Assigned task
Beneath this task are records; tally the lines in them that contain "agent" and report only the number.

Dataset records
***

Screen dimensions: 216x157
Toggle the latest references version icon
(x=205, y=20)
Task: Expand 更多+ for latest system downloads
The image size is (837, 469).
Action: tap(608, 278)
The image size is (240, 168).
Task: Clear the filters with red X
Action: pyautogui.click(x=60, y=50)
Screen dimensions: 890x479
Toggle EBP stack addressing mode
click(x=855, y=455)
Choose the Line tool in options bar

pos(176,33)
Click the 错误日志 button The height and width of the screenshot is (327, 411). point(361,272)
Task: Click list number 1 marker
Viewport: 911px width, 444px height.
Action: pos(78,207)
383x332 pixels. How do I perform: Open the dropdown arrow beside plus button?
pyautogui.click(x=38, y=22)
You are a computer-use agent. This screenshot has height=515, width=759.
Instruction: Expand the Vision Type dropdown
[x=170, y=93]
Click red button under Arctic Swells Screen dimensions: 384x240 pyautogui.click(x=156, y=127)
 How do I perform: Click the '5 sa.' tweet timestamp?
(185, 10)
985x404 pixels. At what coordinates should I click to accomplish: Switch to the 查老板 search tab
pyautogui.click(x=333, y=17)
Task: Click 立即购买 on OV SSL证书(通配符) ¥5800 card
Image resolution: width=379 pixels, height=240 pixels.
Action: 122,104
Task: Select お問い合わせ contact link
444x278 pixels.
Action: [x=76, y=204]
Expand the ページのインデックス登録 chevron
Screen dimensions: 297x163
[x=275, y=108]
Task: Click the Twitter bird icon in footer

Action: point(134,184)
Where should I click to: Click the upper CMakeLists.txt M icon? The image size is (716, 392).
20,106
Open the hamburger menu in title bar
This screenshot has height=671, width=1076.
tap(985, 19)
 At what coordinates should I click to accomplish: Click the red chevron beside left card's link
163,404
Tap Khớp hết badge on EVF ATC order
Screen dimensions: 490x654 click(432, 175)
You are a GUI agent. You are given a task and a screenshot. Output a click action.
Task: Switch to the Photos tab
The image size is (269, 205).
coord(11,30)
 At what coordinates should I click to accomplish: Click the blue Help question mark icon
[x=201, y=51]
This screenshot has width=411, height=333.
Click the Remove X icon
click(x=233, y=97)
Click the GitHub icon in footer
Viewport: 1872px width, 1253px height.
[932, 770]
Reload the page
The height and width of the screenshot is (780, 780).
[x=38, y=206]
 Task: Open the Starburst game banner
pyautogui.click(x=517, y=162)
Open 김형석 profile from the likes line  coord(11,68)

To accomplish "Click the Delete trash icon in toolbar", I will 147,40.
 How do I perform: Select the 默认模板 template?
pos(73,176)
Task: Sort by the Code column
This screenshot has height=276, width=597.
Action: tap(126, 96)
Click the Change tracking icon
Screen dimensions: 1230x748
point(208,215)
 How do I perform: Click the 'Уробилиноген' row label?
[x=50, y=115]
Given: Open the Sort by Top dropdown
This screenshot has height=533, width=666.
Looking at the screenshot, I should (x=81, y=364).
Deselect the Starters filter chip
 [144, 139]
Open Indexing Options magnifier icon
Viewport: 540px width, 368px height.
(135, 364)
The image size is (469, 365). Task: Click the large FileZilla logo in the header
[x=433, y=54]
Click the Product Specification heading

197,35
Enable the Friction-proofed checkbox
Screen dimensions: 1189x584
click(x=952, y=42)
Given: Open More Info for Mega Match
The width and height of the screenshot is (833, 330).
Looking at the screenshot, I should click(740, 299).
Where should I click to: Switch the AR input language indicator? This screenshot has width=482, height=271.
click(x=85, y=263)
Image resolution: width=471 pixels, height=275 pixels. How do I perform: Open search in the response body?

***

Answer space
2